▸ Data to examine:
-- Opening Marker --

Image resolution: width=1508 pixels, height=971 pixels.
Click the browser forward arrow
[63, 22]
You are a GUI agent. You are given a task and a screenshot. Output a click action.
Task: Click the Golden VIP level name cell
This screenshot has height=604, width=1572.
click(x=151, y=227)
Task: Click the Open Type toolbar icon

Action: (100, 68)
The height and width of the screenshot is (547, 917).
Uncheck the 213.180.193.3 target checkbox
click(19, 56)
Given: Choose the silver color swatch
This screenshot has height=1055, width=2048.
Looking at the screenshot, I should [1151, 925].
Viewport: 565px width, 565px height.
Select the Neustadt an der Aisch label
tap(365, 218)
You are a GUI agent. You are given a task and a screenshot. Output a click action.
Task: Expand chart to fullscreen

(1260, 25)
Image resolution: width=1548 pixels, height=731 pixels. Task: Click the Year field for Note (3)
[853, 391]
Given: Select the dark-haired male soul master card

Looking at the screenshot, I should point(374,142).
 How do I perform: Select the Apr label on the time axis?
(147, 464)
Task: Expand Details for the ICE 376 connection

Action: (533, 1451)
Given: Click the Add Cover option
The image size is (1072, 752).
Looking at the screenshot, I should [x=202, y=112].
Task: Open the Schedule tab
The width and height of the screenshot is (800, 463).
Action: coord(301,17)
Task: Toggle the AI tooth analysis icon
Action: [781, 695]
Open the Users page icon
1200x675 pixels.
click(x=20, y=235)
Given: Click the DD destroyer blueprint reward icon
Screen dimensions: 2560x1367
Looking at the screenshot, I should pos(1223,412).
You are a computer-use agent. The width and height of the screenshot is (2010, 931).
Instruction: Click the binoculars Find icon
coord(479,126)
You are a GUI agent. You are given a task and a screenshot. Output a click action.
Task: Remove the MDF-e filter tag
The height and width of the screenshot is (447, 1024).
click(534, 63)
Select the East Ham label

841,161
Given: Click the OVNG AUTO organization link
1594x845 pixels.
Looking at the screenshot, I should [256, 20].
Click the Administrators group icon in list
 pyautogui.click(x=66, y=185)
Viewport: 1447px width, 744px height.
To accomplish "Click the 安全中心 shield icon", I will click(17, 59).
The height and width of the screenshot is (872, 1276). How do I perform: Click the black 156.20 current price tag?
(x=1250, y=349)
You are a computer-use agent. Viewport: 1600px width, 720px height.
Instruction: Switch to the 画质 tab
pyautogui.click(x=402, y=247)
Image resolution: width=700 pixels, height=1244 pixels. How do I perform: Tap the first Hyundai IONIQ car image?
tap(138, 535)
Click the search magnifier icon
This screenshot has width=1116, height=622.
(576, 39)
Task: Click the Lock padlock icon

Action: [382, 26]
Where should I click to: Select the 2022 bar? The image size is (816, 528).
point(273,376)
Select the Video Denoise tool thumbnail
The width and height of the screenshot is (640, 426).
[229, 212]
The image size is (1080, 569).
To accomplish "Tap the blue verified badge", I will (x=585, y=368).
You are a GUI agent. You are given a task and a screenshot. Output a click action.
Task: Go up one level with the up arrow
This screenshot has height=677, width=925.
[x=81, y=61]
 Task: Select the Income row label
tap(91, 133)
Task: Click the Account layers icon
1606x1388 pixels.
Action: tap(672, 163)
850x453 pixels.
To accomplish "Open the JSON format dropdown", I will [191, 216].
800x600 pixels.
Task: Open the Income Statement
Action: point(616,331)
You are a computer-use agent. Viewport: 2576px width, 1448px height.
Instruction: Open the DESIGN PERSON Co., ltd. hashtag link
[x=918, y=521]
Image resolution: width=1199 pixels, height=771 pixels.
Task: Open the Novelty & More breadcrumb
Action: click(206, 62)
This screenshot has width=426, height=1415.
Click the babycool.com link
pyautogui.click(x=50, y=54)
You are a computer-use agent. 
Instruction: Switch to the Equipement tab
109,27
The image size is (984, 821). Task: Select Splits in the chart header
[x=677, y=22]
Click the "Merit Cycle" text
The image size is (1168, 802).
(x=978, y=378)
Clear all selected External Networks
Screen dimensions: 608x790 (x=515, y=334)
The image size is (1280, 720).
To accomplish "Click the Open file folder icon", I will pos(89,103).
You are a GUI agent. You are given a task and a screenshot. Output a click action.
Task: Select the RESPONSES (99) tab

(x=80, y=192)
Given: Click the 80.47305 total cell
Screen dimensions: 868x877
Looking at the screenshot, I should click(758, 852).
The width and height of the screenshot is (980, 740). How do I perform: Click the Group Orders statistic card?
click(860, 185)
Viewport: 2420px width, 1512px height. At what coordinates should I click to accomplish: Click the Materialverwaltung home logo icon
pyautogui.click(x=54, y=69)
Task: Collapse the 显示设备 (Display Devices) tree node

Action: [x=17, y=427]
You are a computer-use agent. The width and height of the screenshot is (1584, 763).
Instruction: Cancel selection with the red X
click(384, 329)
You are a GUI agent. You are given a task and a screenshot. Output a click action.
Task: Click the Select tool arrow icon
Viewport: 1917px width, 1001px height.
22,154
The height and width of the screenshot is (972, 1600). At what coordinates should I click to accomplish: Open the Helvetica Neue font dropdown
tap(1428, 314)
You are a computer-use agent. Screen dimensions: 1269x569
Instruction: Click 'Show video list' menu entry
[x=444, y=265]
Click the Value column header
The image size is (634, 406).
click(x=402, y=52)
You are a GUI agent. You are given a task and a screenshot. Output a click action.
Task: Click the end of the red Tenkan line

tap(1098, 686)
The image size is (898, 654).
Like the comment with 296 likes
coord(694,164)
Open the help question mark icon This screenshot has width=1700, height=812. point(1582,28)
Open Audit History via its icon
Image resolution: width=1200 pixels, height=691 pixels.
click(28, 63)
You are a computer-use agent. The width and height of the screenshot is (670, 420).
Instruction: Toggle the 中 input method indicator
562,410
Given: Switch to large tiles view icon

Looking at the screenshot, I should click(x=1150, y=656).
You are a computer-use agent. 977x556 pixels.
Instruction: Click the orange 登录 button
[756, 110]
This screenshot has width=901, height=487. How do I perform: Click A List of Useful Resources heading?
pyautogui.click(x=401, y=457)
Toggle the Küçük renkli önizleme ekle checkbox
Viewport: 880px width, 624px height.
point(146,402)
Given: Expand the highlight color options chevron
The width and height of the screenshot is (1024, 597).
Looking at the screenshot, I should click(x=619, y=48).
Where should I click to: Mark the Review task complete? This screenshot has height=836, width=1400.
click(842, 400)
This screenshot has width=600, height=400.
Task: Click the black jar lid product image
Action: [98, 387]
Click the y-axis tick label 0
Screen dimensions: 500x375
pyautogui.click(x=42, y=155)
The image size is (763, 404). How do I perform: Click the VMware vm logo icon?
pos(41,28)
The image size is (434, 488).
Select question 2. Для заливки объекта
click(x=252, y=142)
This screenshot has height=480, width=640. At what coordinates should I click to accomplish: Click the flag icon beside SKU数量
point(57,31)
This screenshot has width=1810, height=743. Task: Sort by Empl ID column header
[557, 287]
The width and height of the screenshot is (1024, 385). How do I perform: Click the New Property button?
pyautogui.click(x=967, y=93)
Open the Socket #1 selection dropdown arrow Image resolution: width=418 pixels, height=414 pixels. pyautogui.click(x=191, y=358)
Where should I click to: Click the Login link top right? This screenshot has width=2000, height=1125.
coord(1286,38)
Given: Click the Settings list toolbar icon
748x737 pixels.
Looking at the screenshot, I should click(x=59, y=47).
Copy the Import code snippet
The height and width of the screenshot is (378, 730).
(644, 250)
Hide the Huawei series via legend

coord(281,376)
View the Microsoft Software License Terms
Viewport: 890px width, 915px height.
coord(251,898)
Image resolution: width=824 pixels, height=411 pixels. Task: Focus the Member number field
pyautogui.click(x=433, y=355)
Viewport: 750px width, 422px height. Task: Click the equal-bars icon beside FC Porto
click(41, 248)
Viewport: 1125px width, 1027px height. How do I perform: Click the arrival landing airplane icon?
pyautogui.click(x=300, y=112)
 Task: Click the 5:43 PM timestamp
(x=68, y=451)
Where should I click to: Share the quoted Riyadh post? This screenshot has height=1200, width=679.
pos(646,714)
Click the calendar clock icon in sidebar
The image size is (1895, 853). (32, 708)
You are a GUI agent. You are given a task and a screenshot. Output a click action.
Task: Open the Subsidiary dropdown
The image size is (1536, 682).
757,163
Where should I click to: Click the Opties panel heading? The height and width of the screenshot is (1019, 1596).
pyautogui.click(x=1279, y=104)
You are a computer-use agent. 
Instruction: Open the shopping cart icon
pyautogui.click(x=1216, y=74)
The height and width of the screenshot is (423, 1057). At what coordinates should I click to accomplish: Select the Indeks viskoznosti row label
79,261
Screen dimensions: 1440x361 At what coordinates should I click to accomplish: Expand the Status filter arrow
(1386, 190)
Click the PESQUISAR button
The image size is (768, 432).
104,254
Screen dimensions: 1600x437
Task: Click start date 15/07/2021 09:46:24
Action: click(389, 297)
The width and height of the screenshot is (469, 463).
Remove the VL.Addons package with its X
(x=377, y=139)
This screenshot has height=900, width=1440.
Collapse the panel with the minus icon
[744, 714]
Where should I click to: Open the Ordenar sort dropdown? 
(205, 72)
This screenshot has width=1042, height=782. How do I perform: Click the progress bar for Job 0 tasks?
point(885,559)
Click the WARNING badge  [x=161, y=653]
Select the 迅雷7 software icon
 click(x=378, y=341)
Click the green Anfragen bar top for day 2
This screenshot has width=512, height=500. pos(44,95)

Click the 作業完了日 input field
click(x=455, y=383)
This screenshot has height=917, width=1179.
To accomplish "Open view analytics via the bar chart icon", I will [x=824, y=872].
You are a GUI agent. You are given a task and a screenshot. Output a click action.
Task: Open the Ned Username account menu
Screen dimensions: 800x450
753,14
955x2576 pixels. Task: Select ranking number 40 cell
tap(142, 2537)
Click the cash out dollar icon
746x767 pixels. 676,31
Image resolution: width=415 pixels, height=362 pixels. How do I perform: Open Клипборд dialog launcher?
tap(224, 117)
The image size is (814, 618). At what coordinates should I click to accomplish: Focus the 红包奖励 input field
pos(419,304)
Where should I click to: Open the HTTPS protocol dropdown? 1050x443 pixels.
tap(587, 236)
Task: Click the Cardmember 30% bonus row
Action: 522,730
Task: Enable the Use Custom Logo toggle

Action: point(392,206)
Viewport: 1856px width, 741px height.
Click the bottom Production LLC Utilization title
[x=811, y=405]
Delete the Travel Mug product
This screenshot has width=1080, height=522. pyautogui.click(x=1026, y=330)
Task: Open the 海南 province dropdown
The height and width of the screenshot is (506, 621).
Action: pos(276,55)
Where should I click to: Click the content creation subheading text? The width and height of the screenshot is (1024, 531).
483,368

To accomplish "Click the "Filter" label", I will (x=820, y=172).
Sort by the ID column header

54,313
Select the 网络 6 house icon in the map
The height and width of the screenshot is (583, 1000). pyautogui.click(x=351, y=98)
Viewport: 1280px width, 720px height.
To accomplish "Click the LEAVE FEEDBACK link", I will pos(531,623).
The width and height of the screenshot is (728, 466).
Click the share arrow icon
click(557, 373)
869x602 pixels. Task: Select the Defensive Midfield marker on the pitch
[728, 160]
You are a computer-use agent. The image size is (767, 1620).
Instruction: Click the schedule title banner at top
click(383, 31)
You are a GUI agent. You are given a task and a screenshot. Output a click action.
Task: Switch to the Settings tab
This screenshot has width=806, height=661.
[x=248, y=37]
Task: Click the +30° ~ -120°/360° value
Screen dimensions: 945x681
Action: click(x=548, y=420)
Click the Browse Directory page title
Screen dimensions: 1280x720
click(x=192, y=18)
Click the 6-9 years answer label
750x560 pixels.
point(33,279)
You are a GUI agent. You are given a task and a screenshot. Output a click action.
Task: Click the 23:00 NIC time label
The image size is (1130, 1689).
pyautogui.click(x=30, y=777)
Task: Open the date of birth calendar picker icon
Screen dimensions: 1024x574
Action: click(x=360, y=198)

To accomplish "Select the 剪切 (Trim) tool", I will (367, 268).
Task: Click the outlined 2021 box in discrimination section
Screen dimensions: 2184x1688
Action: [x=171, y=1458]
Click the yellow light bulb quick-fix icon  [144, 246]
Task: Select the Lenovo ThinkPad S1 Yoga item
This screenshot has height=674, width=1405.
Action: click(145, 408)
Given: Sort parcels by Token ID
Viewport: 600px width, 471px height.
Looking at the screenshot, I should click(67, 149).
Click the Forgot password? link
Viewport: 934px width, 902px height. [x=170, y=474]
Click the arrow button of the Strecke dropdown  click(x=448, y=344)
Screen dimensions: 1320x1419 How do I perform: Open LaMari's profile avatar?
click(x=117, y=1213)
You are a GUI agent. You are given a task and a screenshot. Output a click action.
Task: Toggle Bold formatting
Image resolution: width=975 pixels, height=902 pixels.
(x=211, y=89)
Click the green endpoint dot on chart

-- Closing Marker --

▸ What to work on: Please report all lines in the entries where "computer" appears.

▸ Solution to this task:
You are a computer-use agent. The width and height of the screenshot is (2010, 931).
You are a computer-use agent. Viewport: 1600px width, 720px height.
You are a computer-use agent. Viewport: 2576px width, 1448px height.
You are a computer-use agent. 
You are a computer-use agent. The width and height of the screenshot is (1584, 763).
You are a computer-use agent. Screen dimensions: 1269x569
You are a computer-use agent. The width and height of the screenshot is (670, 420).
You are a computer-use agent. 977x556 pixels.
You are a computer-use agent. 
You are a computer-use agent. The image size is (767, 1620).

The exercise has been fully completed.